Activity: Keep the text of the data exactly as it is and omit each picture from the copy.

+---+

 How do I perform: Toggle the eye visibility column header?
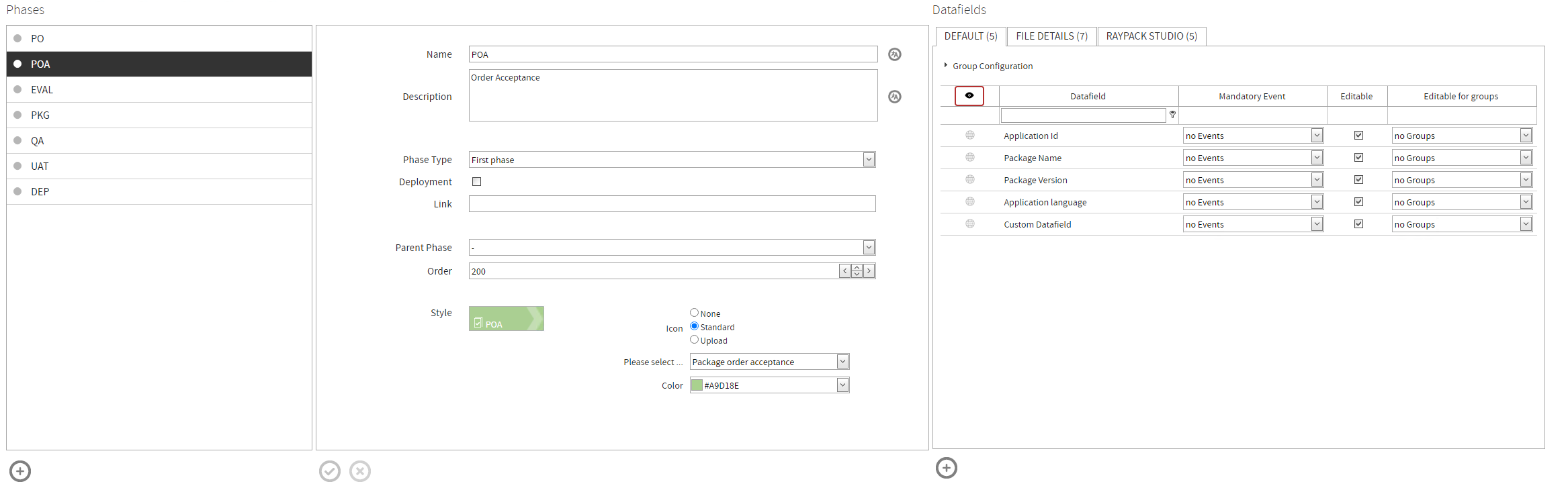click(969, 96)
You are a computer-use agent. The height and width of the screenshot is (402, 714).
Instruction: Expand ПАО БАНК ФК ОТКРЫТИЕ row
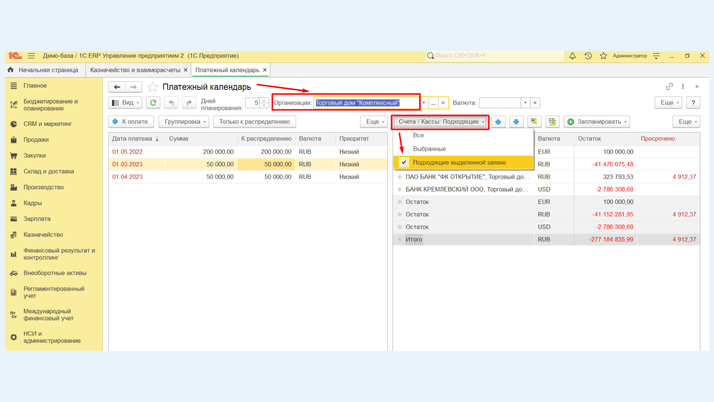(400, 177)
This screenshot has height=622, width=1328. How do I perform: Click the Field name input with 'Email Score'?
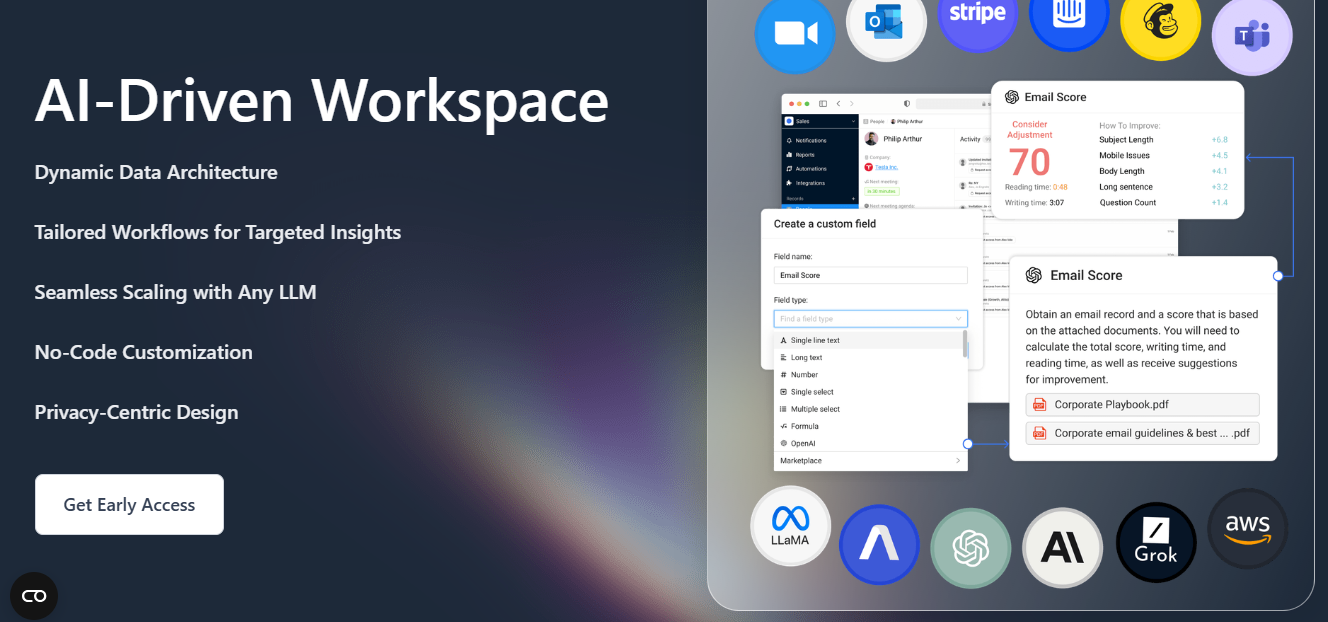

+---+

Exercise answer:
 How do I perform: Toggle the eye visibility column header?
click(969, 96)
You are a computer-use agent. The height and width of the screenshot is (402, 714).
Instruction: Expand ПАО БАНК ФК ОТКРЫТИЕ row
(400, 177)
This screenshot has height=622, width=1328. How do I perform: Click the Field name input with 'Email Score'?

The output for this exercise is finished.